→ Your task: For each line below that holds the word "using", make a copy.

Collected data
§

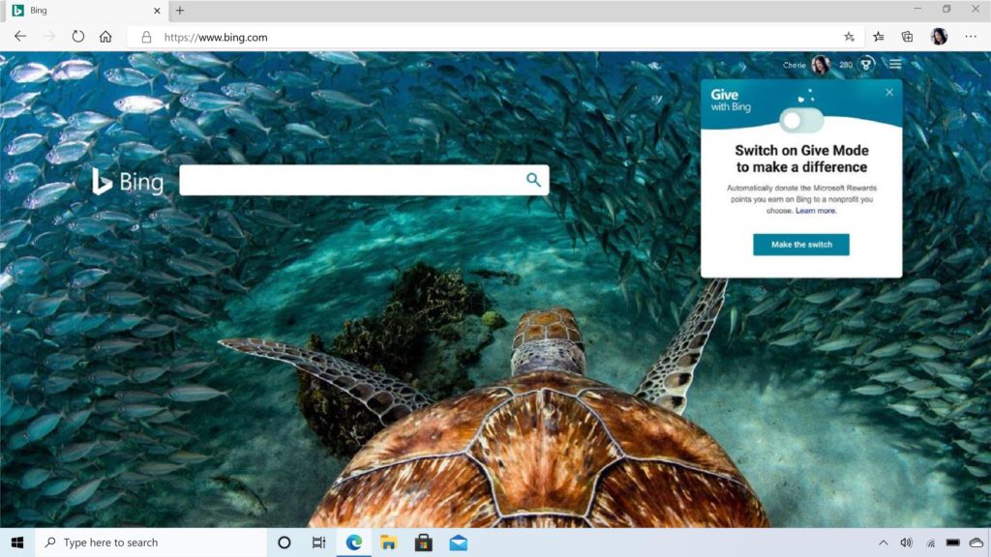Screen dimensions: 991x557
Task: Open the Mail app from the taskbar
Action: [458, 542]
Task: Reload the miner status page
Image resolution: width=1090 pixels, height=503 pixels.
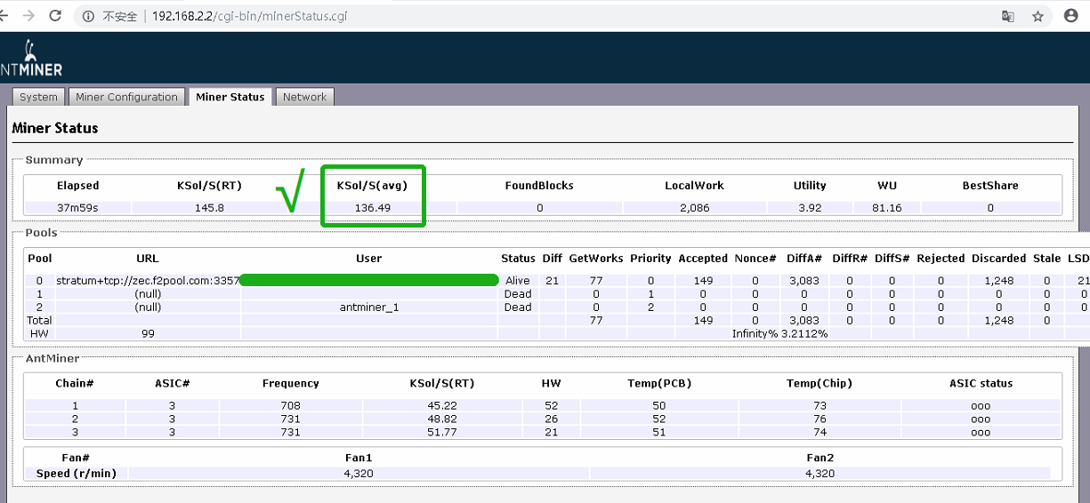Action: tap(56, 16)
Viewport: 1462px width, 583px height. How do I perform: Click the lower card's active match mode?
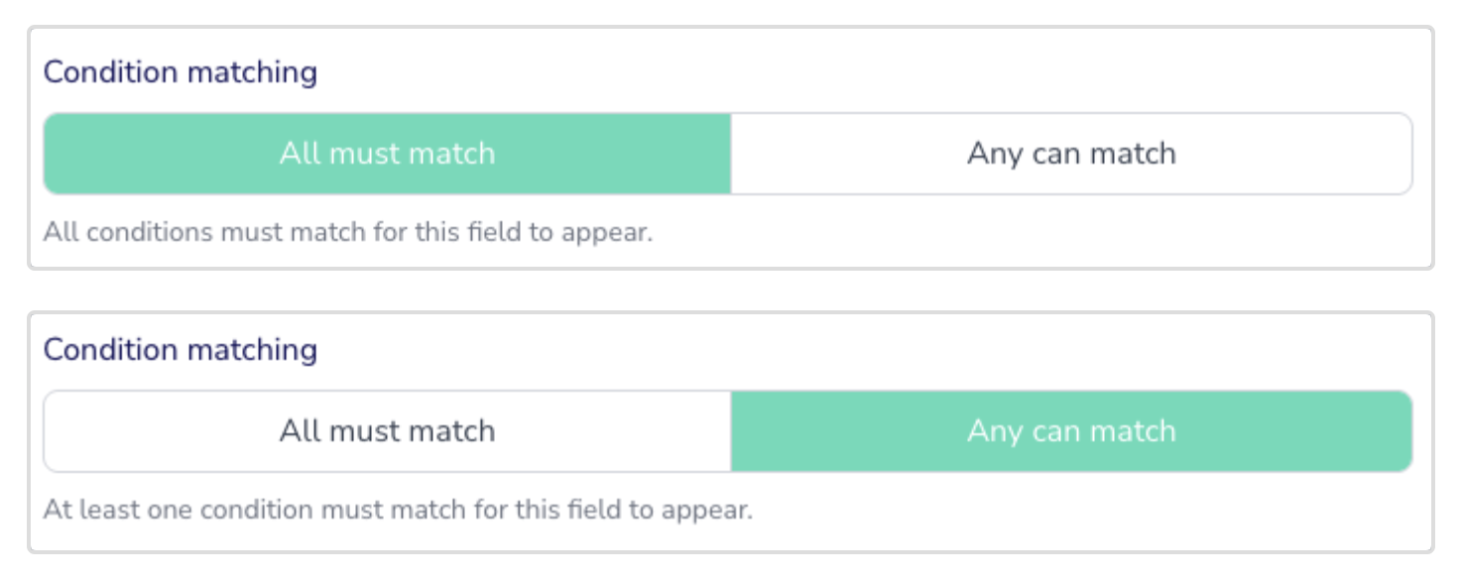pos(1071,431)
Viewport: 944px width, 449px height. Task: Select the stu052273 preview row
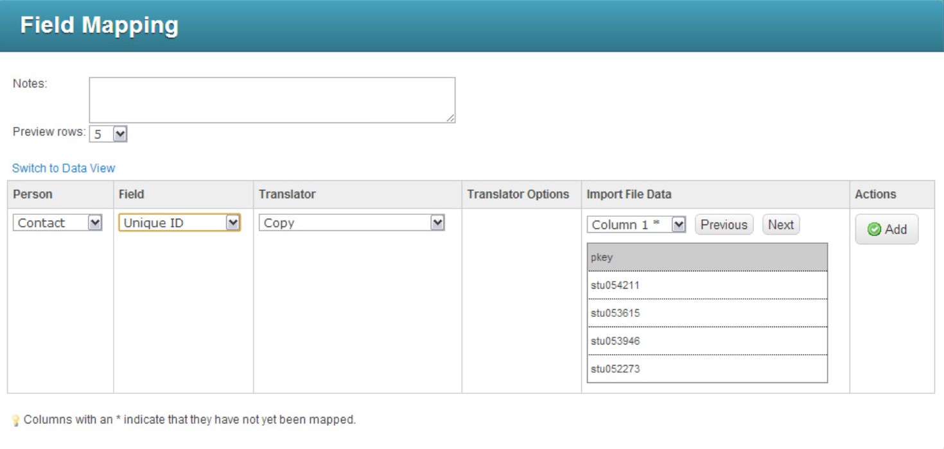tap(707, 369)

§

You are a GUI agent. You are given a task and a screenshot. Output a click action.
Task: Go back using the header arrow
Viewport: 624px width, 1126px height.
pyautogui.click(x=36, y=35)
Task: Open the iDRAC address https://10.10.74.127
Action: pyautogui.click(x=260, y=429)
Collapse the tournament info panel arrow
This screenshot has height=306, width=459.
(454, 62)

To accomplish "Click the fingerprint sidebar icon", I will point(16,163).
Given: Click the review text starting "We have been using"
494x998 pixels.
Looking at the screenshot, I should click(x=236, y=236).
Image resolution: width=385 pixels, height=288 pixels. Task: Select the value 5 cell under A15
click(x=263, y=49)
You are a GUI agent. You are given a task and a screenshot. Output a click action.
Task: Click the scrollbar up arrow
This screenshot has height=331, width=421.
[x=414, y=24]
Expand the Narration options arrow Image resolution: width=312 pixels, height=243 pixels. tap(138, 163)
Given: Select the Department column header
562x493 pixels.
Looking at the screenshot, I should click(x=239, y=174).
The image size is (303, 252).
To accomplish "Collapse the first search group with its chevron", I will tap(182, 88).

§

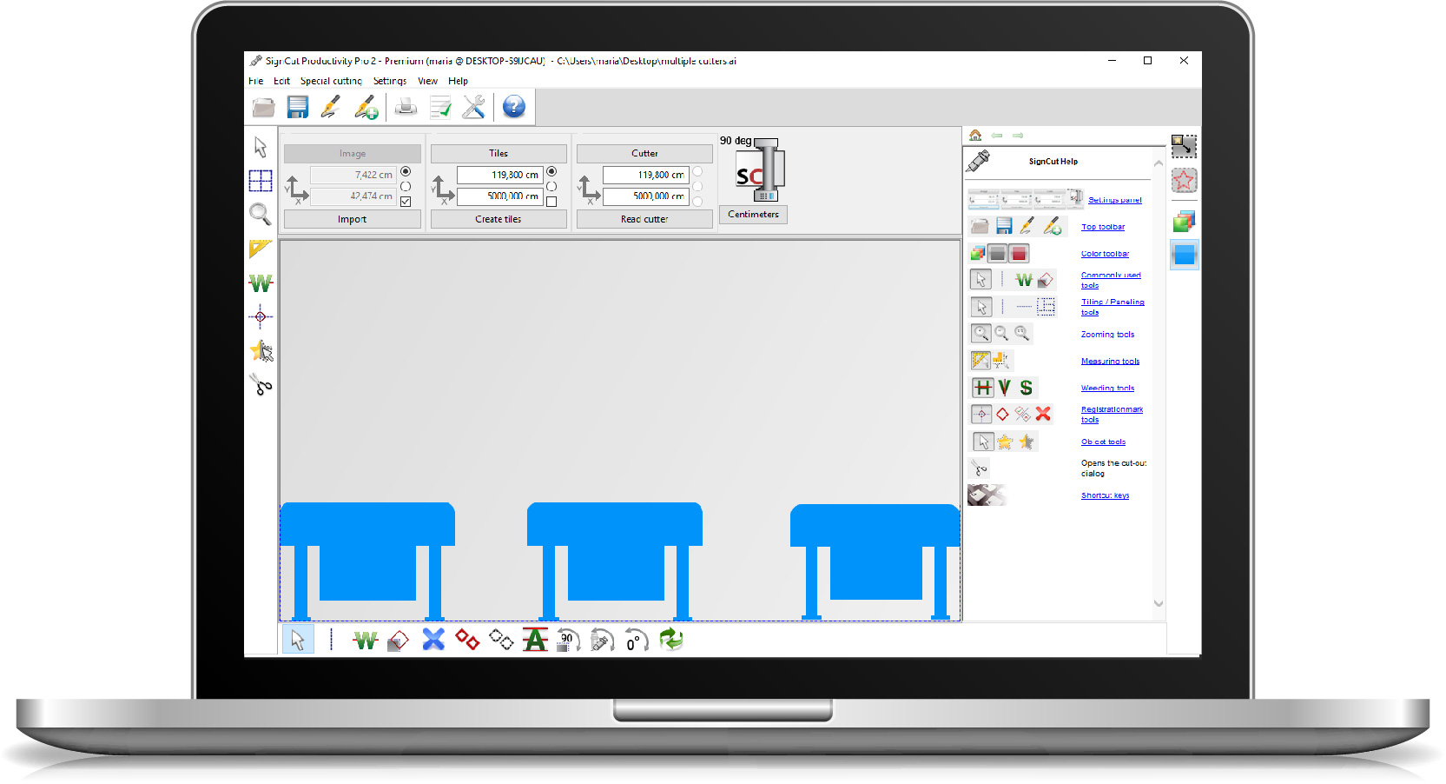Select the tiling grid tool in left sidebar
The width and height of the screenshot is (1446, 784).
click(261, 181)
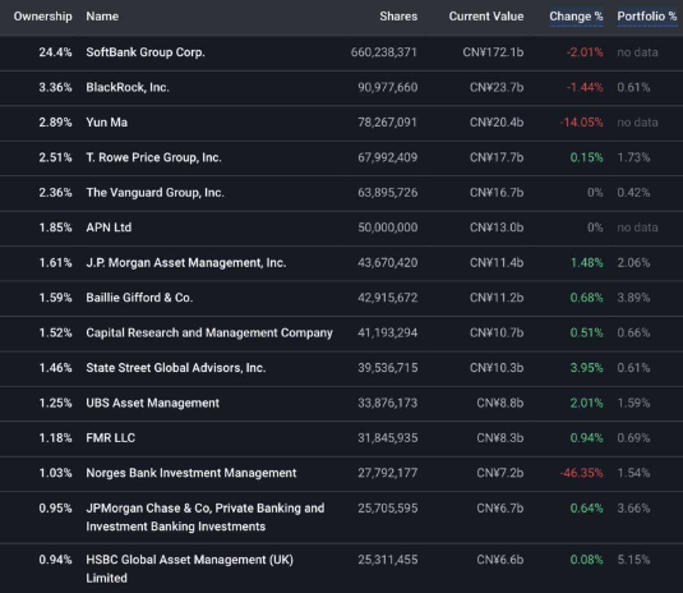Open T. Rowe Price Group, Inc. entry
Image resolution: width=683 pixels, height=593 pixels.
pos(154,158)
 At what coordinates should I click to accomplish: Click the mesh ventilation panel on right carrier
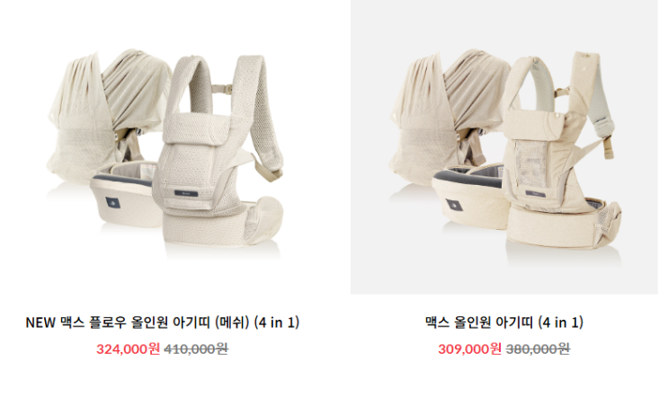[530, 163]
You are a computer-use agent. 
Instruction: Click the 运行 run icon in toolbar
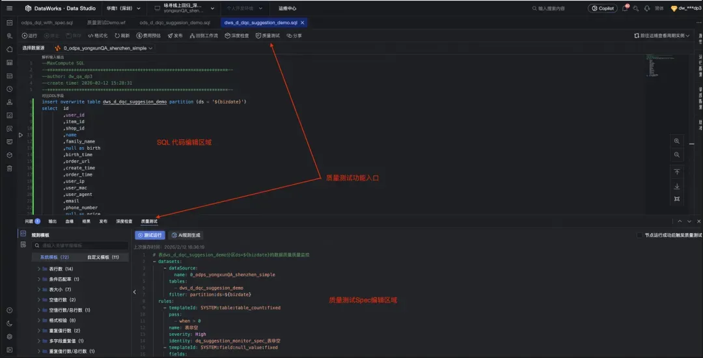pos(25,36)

§

→ Solved problem:
Task: Go back using the header arrow
Given: Click the review text starting "We have been using"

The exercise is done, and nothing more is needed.